WORK INSTRUCTION >> Pictures aside, return every line below exactly as written.

DATA SUPPLIED >>
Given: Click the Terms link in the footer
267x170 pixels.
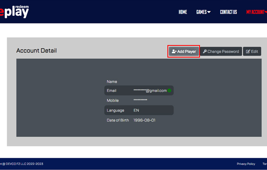Looking at the screenshot, I should point(265,164).
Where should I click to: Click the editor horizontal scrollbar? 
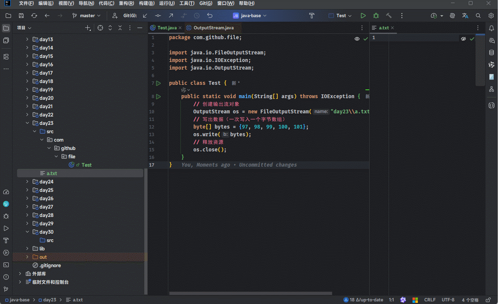pyautogui.click(x=251, y=293)
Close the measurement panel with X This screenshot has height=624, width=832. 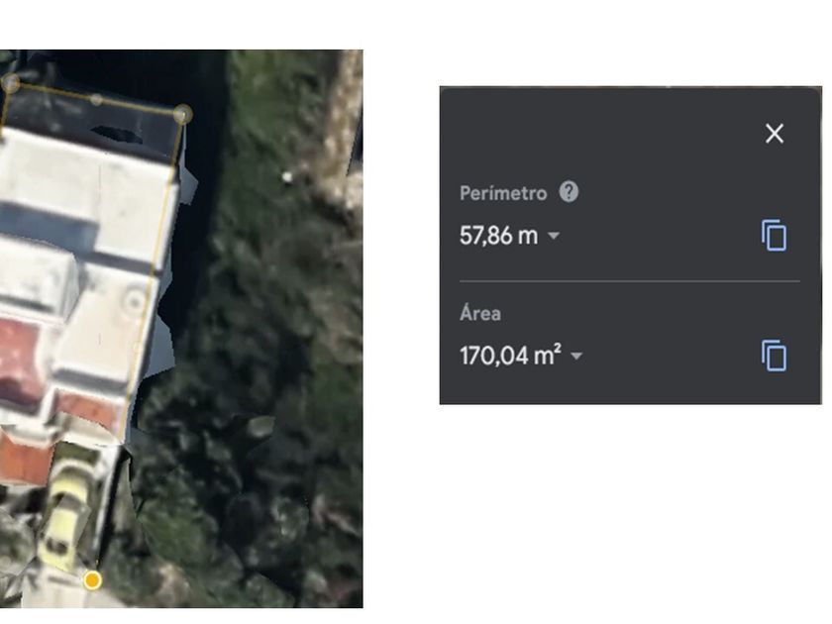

ANSWER TO THE PROBLEM >>
Given: Click the Terms link in the footer
267x170 pixels.
Looking at the screenshot, I should point(265,164).
Where should I click to: Click the editor horizontal scrollbar? 
pyautogui.click(x=251, y=293)
Close the measurement panel with X This screenshot has height=624, width=832. 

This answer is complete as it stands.